11 Replies Latest reply on Dec 19, 2014 1:07 PM by Keith Helfrich

    Why the Long Sankey ?

    Keith Helfrich

      Dear Tableau Community,


      Similar to the way we found it possible (with some creative savvy) to find the INTERSECTION of multi-select quick filter values, I'm back again with a new brain teaser that revolves around the competitive sport of Bocce Ball.  I'm hoping you can help!


      Admittedly, the title of this post should be How the Long Sankey ?  But that name wasn't nearly as catchy as asking "why"


      Please, see the attatched .twbx where I've story-boarded the challenge.  In short, I'm searching for help with how to build Jeffrey Shaffer's Sankey diagrams from a LONG format data source.


      Any & all ideas are welcome.


      Extra points if you can fill in the punchline to the joke that starts: A horse walks into a bar & the bartender asks, "why the long Sankey?"



      Keith Helfrich | LinkedIn

      Keith Helfrich | Twitter

        • 1. Re: Why the Long Sankey ?
          Jeffrey Shaffer

          On "The Challenge" sheet, if you simply remove "Series" and "Rank" from the Row, don't you get what you are looking for?

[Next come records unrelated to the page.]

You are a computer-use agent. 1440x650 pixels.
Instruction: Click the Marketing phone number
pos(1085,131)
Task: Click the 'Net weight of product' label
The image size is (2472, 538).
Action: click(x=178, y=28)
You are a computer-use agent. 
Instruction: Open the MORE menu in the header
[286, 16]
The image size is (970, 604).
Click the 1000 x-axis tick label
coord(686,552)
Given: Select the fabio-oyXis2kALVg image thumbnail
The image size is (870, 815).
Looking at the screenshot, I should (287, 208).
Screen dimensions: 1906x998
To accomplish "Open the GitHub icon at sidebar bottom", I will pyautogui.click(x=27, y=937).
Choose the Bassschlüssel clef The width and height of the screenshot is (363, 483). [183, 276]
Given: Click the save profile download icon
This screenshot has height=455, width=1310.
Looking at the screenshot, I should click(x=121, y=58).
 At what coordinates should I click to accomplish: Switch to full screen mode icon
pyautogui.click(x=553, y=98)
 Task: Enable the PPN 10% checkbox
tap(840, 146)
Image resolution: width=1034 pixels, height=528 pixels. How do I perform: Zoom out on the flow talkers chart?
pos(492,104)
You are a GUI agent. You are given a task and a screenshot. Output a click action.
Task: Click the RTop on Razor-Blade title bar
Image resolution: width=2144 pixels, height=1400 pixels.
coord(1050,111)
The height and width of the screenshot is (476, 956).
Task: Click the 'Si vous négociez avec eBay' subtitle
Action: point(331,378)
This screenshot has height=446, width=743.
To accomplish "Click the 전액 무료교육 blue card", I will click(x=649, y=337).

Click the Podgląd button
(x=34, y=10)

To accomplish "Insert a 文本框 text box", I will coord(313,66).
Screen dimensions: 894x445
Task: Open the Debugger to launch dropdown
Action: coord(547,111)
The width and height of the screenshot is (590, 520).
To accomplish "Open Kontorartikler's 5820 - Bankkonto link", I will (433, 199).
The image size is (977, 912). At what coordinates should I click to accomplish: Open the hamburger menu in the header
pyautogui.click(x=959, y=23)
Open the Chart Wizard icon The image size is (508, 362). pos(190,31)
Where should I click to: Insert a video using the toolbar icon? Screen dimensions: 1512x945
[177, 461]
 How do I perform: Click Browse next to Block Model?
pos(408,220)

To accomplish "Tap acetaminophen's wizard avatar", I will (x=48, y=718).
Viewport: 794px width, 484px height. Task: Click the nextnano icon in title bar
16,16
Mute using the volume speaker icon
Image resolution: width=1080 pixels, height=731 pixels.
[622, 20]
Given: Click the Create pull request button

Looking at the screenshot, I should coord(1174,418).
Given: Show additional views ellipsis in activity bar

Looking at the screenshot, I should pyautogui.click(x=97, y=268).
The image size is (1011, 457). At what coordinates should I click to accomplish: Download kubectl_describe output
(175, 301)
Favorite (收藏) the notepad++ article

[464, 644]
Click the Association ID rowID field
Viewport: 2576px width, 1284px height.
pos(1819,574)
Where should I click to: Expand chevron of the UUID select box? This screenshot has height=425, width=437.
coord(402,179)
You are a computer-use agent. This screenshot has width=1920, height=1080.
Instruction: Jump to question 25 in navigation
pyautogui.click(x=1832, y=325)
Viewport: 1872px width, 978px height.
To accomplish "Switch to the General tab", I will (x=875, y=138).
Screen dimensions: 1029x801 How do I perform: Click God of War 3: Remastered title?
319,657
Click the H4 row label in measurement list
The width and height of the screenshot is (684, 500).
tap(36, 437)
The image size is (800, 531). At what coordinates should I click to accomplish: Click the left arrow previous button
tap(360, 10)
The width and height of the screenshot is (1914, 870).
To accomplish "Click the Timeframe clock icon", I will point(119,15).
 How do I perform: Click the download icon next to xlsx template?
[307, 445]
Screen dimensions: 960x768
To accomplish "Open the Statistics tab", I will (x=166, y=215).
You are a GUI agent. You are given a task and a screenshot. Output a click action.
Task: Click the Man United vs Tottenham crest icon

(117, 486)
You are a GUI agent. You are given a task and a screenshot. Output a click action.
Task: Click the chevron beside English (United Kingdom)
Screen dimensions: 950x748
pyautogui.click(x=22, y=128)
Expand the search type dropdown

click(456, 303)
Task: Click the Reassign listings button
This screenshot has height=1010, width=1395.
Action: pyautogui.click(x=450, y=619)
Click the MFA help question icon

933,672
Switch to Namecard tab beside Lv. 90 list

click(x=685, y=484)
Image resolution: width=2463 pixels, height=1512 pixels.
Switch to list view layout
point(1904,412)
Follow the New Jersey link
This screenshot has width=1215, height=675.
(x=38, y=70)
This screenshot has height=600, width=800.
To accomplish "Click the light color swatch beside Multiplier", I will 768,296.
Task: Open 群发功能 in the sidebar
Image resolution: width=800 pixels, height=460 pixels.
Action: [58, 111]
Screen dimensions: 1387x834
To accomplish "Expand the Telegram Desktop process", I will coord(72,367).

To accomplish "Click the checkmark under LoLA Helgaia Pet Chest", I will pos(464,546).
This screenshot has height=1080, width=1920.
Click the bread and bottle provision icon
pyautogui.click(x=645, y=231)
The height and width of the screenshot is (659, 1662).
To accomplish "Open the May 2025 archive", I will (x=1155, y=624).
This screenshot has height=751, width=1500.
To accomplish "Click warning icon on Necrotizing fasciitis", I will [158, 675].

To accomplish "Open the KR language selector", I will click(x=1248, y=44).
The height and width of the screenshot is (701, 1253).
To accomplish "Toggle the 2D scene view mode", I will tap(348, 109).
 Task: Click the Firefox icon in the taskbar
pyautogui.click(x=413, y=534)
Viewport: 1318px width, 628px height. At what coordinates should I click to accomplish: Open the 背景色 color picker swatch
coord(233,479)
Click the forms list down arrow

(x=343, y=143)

          • 2. Re: Why the Long Sankey ?
            Keith Helfrich

            Hi Jeffrey,


            Yes, indeed I do, sometimes accident is the mother of great design!


            I'd only just put that "The Challenge" sheet together when building the explanation using fake data.  So it wasn't an angle I had explored, really.  It's nice how the measure values / measure names accomplish what I'm searching for.


            Let me try to build the Sankey graphs from there & see how it goes.



            Keith Helfrich | LinkedIn

            Keith Helfrich | Twitter

            • 3. Re: Why the Long Sankey ?
              Keith Helfrich

              So I've accomplished what I was looking for.


              In the updated .twbx, attached, I've done my best to walk thru the steps in a "Solution" story-board.  You'll find on the last page the ability to choose at runtime which two "series" should be use for the comparison via parameters.


              An Observation:


              This is a beautiful example of Joe's emphasis on the need for understand 'The Four Pill Types'. I had been treating [Rank] as a dimension because, in the traditional definition, it is one! But Tableau doesn't care about the traditional definition of Dimension & Measure. In tableau: any field can be either a measure or a dimension (or both!). And you need to use the definition that suits your fancy!



              A Question:


              My "Solution" story might be a bit difficult to follow, but at the bottom of the Empty the ROWS & COLUMNS story point, I've made the curious observation:

                 - after all this effort to "widen" the data, Tableau is still storing it in a TALL format

                 - so, shouldn't there be an easier way to get there, without going thru measure names & back ?


              Something to Keep you Up at Night:


              ... so a horse walks into a bar & the bartender asks ...





              Keith Helfrich | LinkedIn

              Keith Helfrich | Twitter

              • 4. Re: Why the Long Sankey ?
                Olivier CATHERIN

                Here is an exemple of a polygone Sankey Digram based on Jeff's work : https://public.tableausoftware.com/shared/NQM7HZX4S?:display_count=no

                Using polygones makes it much more efficient and responsive.

                • 5. Re: Why the Long Sankey ?
                  Keith Helfrich

                  Thank you, Oliver.  This is quite attractive and also very responsive. 


                  Are you perhaps able to point to a blog post where the polygons approach is described in detail ?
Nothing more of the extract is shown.